Im Regelfall geht es dabei um Sachverständigengutachten, die erstellt werden, um die Höhe eines eingetretenen Schadens festzustellen. Hier würde der Versicherungsnehmer schlechter gestellt, wenn ihm ein solches Gutachten mit einem entsprechenden Zahlenwerk nicht zur Verfügung gestellt wird, der Versicherer aber selbst über die Höhe des eingetretenen Schadens informiert ist und der Versicherungsnehmer trotz des bereits bestehenden Gutachtens mit zusätzlichem Aufwand einen eigenen Sachverständigen einschalten müsste. Folgerichtig dienen die Feststellungen zur Schadenshöhe im Auftrag des Versicherers auch gerade dem Interesse des Versicherungsnehmers, der im Gegenzug die Kosten für ein eigenes Gutachten grundsätzlich nicht erstattet erhält.

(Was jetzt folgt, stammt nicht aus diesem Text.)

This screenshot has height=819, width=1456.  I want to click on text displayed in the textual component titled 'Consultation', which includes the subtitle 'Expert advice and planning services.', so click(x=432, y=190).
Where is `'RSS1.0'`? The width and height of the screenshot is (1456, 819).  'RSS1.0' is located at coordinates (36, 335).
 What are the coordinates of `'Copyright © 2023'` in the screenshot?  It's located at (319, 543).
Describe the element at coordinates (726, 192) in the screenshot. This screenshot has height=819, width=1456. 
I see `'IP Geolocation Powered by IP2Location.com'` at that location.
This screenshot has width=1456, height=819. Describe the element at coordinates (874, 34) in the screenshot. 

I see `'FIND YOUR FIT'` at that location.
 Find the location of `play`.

Vor diesem Hintergrund ist in der Rechtsprechung für diese Gutachten zur Schadenshöhe auch die Verpflichtung des Versicherers entwickelt worden, ein solches Gutachten je nach den Umständen des Einzelfalls auch dem Versicherungsnehmer zur Verfügung zu stellen – entweder auf Grundlage des allgemeinen Rechtsgedankens nach Treu und Glauben nach § 242 BGB oder aber als nicht leistungsbezogene Nebenpflicht nach § 241 Abs. 2 BGB. Zumindest in den Fällen, bei denen der Versicherungsnehmer in dieser Weise auf die Schadensermittlung des Versicherers angewiesen ist, muss der Versicherer, damit seinerseits Waffengleichheit herrscht, grundsätzlich auch Einsicht in das Ergebnis des Sachverständigen erhalten. Für die Umsetzung in der Praxis gilt dabei Folgendes: Der Vollkaskoversicherer verletzt gegenüber dem Versicherungsnehmer zwar grundsätzlich weder eine versicherungsvertragliche noch eine leistungsunabhängige Rücksichts- oder leistungsbezogene Treuepflicht, wenn er dem Versicherungsnehmer ein ihm vorliegendes Schadensgutachten nicht unaufgefordert übersendet. Stellt der Vollkaskoversicherer das Schadensgutachten auf Anforderung dem Versicherungsnehmer aber nicht zur Verfügung, kann dies nach h.M. in der Rechtsprechung eine Treuepflichtverletzung darstellen.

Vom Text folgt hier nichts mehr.